A Houston, Texas man who was shown in a shocking video begging and praying to stay alive has died after his family battled hospital officials who wanted to pull the plug on him without his or their consent. Chris Dunn had received national attention over a video showing him begging and praying to stay alive and to not have Methodist Hospital remove his life-sustaining medical treatment that it wanted to remove.

Methodist Hospital had invoked the statutory process found in the Texas Advanced Directives Act (TADA-Chapter 166.046 of the Health & Safety Code), which allows the hospital to override medical directives of a patient and provide only ten days’ notice before involuntarily withdrawing life-sustaining treatment.

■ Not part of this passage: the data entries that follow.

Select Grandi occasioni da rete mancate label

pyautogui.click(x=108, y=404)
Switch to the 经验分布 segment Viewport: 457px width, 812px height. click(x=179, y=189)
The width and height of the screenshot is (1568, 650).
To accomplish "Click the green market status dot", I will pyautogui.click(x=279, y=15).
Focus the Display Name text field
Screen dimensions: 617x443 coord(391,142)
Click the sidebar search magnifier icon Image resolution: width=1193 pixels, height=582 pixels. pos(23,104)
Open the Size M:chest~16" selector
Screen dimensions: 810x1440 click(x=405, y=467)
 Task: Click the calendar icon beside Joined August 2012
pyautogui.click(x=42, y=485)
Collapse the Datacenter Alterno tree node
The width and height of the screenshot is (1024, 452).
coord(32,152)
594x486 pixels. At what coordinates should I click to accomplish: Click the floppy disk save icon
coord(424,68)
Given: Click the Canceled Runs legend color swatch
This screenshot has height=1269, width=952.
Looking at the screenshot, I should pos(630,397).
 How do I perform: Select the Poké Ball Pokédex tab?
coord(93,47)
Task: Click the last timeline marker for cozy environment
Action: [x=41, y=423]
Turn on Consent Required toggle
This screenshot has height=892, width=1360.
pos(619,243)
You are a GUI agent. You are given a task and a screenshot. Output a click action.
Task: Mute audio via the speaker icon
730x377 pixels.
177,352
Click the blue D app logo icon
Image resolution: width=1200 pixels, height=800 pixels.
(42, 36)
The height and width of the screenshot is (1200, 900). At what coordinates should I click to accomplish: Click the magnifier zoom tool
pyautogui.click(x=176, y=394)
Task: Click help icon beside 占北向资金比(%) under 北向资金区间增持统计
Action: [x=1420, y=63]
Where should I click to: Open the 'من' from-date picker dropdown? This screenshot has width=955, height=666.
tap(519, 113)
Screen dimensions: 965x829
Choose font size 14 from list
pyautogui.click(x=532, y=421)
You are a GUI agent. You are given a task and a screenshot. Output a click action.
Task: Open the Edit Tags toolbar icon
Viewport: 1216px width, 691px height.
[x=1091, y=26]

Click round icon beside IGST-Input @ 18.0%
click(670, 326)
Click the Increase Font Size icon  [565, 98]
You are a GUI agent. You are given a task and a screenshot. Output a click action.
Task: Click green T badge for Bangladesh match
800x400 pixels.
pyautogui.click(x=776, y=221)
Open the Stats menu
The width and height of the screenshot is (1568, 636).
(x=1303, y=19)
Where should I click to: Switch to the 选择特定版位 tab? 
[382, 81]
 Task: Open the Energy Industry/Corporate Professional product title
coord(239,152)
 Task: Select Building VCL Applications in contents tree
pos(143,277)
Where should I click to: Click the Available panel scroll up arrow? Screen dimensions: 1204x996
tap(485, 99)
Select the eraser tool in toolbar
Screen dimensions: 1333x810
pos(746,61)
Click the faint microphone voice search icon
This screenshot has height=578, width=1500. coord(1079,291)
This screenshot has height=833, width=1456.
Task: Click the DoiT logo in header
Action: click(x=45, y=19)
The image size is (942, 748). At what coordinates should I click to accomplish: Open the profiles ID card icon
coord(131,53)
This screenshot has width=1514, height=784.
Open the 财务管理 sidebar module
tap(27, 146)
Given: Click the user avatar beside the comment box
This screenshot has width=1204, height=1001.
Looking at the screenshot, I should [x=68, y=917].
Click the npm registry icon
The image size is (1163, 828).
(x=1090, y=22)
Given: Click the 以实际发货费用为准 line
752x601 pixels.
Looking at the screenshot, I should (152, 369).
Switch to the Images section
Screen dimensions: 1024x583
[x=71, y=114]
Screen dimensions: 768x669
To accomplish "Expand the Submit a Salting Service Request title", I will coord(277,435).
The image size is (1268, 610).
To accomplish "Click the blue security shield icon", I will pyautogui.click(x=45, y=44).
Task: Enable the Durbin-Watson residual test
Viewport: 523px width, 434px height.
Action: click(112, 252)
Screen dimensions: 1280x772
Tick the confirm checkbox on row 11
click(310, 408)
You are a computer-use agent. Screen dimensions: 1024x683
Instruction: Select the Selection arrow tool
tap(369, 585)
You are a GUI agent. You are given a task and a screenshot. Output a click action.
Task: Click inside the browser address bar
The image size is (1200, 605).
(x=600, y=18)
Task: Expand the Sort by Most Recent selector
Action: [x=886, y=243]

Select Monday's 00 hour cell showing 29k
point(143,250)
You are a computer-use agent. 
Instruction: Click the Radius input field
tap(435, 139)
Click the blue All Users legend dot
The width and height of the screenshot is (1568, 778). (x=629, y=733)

Even if a patient is conscious, able to communicate, walk, or pay for his own care, Texas law authorizes hospitals and physicians to override the medical decisions of a patient and remove care, including food and water, after providing the required ten days’ notice.

Officials with Texas Right to Life kept LifeNews.com informed of the battle and their efforts to help Dunn’s family employ its only recourse: to find another facility that would offer him an ICU bed. Bobby Schindler, Terri Schiavo’s brother and a LifeNews blogger, had also been working with the pro-life group to assist Dunn and his family.

Sadly, before the pro-life group had a chance to get Dunn to a hospital that would provide him appropriate medical care and treatment, Dunn passed away. He died around 6 a.m. local time on Wednesday.

Medical experts did not expect Dunn to live long and thought the family needed to explore end-of-life options, but a compelling cell phone video had pro-life activists shouting otherwise.

Click here to sign up for pro-life news alerts from LifeNews.com

Dunn’s family used a YouTube video to argue that he can communicate.

“You can ask him questions. Yes or no. He’ll answer nodding yes or no,” Dunn’s sister, Holly Gomez, said.

She said her brother was a healthy 46-year-old whose life took a nose-dive in October.

“There was no definitive diagnosis of what was wrong with him, outside of there’s a mass on his pancreas,” Gomez said.

Texas Right to Life released an image of Dunn along with a statement from his mother after his passing:

chrisdunn4

The pro-life group responded to the news of Dunn passing away:

We commend Chris’s mother, Evelyn, and the other family members who labored tirelessly to protect Chris from death imposed by the hospital and legally sanctioned by the draconian Texas Advance Directives Act.  Through Chris’s illness and disability, Evelyn never lost sight of the value of Chris’s life.  Texas Right to Life is honored to have played some small role in comforting Chris and Evelyn as they endured this tragic circumstance.

In the wake of Chris’s passing, Texas Right to Life will continue to challenge the unconscionable state law that allowed doctors to deem Chris’s life “futile” and continues to jeopardize the lives of countless other hospitalized patients in Texas.  The legal efforts of Chris’s family and his lawyers to stall the state-sanctioned, involuntary euthanasia proved effective.  Not only was Chris’s death not imposed by the hospital, but he and his family also raised unprecedented awareness of the unconstitutional and unjust nature of the Texas Advance Directives Act.

Throughout his lengthy ordeal, Chris and his family conveyed gratitude for the assistance of Texas Right to Life and the dedication of our supporters who rallied behind Chris’s cause.  Until the very end, we worked together to do everything possible to ensure justice for Chris.  Although the hospital refused to treat Chris’s illness based on a discriminatory “quality of life” judgement, Evelyn and Chris’s family take solace in the fact that Houston Methodist continued life-sustaining treatment and cared for him in his final days.

Dunn is one of countless Texans who have been victimized by the draconian Texas Advance Directives Act (TADA), enacted by the Texas Legislature in 1999.  The law – which benefits the medical lobby and jeopardizes medically vulnerable Texans – protects the financial and discriminatory interests of hospitals and physicians by abrogating the civil liberties of patients.

As Texas Right to Life explains about the law: “When a hospital or physician determines for any reason that they disagree with a patient’s decision about his or her own medical treatment and invokes TADA, Texas law protects those healthcare providers as they remove life-sustaining treatment from the patient even when doing so means overriding the patient’s desire and right to live—and even when the treatment is benefitting the patient.  The law does not require that the hospital inform the patient or family about the reasons or basis for the removal of treatment, which could include financial reasons, discrimination, or subjective quality of life value judgments about the life of the patient.”

The pro-life group will continue working to amend or replace the law to provide adequate care for disabled patients like Dunn.